*TEXT UNDER STUDY*.
<<<<
SciDev.Net: quick guide to technology transfer
SciDev.Net is introducing a new Quick Guide to Technology Transfer. Technology is (usually codified) knowledge and understanding about how to do things, and so technology transfer is a major subject of this blog, which of course deals with knowledge and understanding for development.
In her introduction to technology transfer, Eva Dantas states (correctly) that the technological knowledge that is transferred can be embodied in goods. Too often it is assumed that technology transfer is primarily embodied in machinery, which is only one form of goods. However, technology can be embodied and transferred even in the form of commodities. Take for example, anti-retroviral drugs used for the treatment of HIV/AIDS. These drugs are the central element of the technology for treating the disease. Note especially, that the capacity to develop such drugs has not been transferred to Africa, nor has the capacity to manufacture the drugs. The drugs themselves embody medical technology.
On the other hand, for these drugs to be utilized well, patients and primary care practitioners have to learn when and how to use them; that means that technological knowledge has to be embodied in both the employees of the health services and their patients.
The health service organizations have to revise diagnostic and prescriptive norms, so that the drugs are prescribed in the right amounts to the right people. The pharmaceutical supply system has to be adapted to supply the drugs to where they are needed, to be available when they are needed. Indeed, the physical infrastructure of the health services may have to be modified and expanded to meet the needs for patient care involved in administering the drugs properly. These changes all might be considered as internalizing the new technology in the health service organizations.
Complementary material inputs are also needed. Thus, new diagnostic technologies (embodied in part in machines and diagnostic reagents) may have to be introduced to increase diagnostic accuracy and efficiency, and to track the evolution of the disease in individuals treated with the drugs. New information and communications technologies may have to be used to educate the public and to help manage the distribution process.
>>>>
*DATASET RECORDS*.
<<<<
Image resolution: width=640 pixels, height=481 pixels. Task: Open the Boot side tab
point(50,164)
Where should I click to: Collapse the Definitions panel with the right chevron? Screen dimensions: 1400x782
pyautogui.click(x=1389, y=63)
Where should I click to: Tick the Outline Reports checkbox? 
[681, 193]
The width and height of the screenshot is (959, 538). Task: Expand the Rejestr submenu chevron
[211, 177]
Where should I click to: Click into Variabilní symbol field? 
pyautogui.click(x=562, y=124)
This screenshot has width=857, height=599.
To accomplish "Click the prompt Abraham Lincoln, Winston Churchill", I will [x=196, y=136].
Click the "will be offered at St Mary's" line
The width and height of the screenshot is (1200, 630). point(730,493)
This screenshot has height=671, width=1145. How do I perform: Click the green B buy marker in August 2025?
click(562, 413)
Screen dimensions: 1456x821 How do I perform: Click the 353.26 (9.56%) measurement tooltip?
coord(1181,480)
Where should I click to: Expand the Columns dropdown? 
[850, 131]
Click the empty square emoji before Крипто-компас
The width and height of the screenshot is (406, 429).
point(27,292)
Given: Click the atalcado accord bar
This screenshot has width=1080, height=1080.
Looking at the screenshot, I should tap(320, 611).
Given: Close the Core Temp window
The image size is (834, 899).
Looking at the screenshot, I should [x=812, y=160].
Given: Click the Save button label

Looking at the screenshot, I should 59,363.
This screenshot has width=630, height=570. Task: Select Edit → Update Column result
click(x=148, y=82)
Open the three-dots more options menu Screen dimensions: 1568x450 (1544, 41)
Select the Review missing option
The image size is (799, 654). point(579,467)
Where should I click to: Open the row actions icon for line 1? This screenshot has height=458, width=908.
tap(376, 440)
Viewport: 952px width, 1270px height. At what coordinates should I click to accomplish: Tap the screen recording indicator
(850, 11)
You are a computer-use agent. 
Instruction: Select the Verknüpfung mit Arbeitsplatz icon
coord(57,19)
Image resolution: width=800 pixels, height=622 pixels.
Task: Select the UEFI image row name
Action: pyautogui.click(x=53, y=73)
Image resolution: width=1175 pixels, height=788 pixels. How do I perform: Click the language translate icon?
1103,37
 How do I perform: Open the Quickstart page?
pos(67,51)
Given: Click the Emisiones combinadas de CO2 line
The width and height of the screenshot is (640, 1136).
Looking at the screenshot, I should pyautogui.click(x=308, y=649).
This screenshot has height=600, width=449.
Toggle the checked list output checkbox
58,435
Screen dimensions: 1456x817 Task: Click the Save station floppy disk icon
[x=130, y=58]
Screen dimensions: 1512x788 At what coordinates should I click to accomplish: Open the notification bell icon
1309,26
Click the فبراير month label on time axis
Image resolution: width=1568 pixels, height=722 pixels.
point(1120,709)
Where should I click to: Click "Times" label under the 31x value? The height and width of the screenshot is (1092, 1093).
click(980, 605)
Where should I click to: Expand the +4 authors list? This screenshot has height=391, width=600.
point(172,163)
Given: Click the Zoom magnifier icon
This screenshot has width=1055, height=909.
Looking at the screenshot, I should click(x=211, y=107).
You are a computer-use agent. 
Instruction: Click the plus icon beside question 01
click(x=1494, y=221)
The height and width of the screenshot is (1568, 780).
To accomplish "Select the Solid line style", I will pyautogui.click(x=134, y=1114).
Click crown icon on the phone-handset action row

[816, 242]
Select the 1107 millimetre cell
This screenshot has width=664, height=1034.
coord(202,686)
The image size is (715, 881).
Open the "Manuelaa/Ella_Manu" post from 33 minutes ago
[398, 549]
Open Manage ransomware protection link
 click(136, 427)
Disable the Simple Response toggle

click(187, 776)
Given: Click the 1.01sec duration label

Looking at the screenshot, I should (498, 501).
>>>>
*TASK DETAILS*.
Extract the full blog post on technology transfer, reproducing every word unchanged. The rows come from a source unrelated to the blog post.

*ANSWER TO THIS PROBLEM*.
SciDev.Net: quick guide to technology transfer
SciDev.Net is introducing a new Quick Guide to Technology Transfer. Technology is (usually codified) knowledge and understanding about how to do things, and so technology transfer is a major subject of this blog, which of course deals with knowledge and understanding for development.
In her introduction to technology transfer, Eva Dantas states (correctly) that the technological knowledge that is transferred can be embodied in goods. Too often it is assumed that technology transfer is primarily embodied in machinery, which is only one form of goods. However, technology can be embodied and transferred even in the form of commodities. Take for example, anti-retroviral drugs used for the treatment of HIV/AIDS. These drugs are the central element of the technology for treating the disease. Note especially, that the capacity to develop such drugs has not been transferred to Africa, nor has the capacity to manufacture the drugs. The drugs themselves embody medical technology.
On the other hand, for these drugs to be utilized well, patients and primary care practitioners have to learn when and how to use them; that means that technological knowledge has to be embodied in both the employees of the health services and their patients.
The health service organizations have to revise diagnostic and prescriptive norms, so that the drugs are prescribed in the right amounts to the right people. The pharmaceutical supply system has to be adapted to supply the drugs to where they are needed, to be available when they are needed. Indeed, the physical infrastructure of the health services may have to be modified and expanded to meet the needs for patient care involved in administering the drugs properly. These changes all might be considered as internalizing the new technology in the health service organizations.
Complementary material inputs are also needed. Thus, new diagnostic technologies (embodied in part in machines and diagnostic reagents) may have to be introduced to increase diagnostic accuracy and efficiency, and to track the evolution of the disease in individuals treated with the drugs. New information and communications technologies may have to be used to educate the public and to help manage the distribution process.